— Start Information provided —

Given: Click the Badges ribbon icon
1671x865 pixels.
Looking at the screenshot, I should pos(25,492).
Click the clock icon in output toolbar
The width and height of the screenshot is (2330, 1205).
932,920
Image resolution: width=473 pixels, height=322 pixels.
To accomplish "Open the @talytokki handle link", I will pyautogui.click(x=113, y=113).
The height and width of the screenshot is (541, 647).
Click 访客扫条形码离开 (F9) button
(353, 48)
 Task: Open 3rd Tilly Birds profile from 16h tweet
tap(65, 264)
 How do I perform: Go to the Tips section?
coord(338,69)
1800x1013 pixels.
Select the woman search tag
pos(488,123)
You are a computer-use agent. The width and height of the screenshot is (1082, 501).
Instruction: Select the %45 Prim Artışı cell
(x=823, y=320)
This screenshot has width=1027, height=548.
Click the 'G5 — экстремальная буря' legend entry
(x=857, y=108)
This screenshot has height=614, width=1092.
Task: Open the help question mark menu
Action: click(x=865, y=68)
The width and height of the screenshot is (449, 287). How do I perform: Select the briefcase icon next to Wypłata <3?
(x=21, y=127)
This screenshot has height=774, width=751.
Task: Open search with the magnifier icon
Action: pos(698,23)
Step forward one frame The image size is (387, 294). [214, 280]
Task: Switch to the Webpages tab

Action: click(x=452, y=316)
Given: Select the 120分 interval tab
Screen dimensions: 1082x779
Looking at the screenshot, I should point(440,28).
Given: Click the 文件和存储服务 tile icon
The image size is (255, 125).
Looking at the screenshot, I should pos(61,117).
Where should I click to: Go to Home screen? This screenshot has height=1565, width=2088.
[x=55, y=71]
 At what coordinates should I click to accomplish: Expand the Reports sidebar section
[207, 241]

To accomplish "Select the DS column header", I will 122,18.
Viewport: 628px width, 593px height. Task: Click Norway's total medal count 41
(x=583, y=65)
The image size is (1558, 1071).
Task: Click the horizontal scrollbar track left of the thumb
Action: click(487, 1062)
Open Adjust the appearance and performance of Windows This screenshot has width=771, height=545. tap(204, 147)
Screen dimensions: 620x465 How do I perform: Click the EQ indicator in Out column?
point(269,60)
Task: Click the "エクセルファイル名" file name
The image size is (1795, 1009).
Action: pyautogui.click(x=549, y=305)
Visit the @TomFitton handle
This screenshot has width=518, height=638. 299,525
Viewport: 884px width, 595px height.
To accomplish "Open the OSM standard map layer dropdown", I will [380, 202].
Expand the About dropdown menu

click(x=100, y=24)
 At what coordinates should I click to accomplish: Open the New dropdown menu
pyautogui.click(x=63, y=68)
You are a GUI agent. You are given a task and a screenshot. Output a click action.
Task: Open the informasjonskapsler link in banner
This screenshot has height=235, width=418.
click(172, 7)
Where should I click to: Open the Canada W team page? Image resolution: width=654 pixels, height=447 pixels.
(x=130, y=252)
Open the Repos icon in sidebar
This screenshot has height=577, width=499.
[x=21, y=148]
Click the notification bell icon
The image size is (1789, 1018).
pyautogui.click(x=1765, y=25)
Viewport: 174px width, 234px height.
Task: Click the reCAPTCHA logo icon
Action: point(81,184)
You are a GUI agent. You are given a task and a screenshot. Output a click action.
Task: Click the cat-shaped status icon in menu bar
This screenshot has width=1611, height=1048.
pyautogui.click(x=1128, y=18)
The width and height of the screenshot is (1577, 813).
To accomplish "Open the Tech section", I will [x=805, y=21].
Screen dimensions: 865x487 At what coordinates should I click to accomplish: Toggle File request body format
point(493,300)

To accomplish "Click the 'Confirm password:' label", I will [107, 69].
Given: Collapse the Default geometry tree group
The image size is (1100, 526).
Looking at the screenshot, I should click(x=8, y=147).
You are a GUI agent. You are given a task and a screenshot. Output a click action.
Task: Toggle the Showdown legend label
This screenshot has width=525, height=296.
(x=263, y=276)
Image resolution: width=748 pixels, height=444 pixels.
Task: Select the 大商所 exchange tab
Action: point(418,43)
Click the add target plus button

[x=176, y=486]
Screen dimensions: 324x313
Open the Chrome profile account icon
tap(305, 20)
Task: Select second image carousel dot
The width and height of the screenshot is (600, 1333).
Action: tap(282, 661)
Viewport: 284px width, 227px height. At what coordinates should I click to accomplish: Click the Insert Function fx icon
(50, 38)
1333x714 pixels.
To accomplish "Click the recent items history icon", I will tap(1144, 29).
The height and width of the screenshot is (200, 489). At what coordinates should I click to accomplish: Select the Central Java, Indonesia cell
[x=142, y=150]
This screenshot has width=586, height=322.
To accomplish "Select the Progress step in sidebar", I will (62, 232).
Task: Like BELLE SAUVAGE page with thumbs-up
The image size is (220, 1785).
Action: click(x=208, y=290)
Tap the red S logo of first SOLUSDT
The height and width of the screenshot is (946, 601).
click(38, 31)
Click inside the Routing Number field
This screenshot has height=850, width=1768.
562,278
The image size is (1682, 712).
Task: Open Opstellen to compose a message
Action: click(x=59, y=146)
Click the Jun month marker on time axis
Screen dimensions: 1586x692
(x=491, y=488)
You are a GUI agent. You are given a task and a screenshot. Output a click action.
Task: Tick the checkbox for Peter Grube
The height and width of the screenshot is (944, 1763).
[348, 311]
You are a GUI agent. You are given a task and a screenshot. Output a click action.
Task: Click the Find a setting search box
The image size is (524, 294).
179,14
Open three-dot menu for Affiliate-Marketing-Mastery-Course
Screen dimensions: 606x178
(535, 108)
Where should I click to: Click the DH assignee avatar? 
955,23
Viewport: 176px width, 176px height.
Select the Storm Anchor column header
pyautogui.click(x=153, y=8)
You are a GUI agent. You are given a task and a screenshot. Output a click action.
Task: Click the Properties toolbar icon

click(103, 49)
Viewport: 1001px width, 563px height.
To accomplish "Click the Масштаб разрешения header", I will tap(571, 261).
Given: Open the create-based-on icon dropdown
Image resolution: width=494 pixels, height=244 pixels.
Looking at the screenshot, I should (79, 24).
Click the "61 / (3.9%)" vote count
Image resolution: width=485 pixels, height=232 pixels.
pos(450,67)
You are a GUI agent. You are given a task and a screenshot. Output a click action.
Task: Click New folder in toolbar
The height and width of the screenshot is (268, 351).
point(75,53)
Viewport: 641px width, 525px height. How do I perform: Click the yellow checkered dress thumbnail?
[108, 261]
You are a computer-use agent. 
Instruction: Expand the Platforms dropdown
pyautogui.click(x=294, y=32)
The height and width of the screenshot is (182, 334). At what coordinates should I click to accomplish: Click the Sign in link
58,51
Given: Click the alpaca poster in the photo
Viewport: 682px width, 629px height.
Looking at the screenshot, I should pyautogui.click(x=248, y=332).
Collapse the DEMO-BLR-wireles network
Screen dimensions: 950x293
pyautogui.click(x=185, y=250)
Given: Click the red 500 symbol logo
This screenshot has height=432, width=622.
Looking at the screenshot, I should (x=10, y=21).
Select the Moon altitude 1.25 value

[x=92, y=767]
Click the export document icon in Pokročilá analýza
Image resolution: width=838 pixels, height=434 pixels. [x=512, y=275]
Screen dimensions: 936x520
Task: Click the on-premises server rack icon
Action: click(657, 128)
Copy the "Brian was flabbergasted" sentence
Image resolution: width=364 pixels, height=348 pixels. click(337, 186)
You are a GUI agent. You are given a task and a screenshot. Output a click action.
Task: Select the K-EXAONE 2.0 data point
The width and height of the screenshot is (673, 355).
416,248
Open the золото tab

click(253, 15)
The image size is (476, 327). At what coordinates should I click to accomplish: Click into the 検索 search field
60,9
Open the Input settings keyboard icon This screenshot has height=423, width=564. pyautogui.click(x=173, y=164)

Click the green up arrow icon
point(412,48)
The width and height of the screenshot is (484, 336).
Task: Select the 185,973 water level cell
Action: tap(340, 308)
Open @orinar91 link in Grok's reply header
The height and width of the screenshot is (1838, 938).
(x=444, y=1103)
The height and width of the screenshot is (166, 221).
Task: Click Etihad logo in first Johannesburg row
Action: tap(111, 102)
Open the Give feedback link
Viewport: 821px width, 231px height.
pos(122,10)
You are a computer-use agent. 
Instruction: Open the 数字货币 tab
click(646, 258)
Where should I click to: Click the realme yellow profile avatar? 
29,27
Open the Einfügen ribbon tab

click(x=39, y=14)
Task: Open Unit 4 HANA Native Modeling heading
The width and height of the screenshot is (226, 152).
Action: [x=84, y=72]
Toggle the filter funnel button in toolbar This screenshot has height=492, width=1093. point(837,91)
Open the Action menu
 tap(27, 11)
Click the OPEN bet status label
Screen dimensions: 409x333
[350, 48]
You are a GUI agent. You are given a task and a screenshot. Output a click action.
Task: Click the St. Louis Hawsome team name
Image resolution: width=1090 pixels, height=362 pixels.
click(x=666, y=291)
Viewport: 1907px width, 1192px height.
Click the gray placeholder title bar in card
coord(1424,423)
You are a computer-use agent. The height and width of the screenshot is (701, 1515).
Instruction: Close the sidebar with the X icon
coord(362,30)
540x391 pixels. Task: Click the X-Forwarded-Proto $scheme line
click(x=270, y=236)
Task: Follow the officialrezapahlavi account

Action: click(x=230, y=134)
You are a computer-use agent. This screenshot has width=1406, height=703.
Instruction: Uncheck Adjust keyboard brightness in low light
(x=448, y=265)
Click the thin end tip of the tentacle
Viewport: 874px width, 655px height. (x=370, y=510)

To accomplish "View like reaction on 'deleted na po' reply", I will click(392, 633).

— End Information provided —

*Written instruction*
Copy the listing lines verbatim, from the line with "Open the Repos icon in sidebar" up to and including the line with "Action: point(81,184)".

*Task result*
Open the Repos icon in sidebar
This screenshot has height=577, width=499.
[x=21, y=148]
Click the notification bell icon
The image size is (1789, 1018).
pyautogui.click(x=1765, y=25)
Viewport: 174px width, 234px height.
Task: Click the reCAPTCHA logo icon
Action: point(81,184)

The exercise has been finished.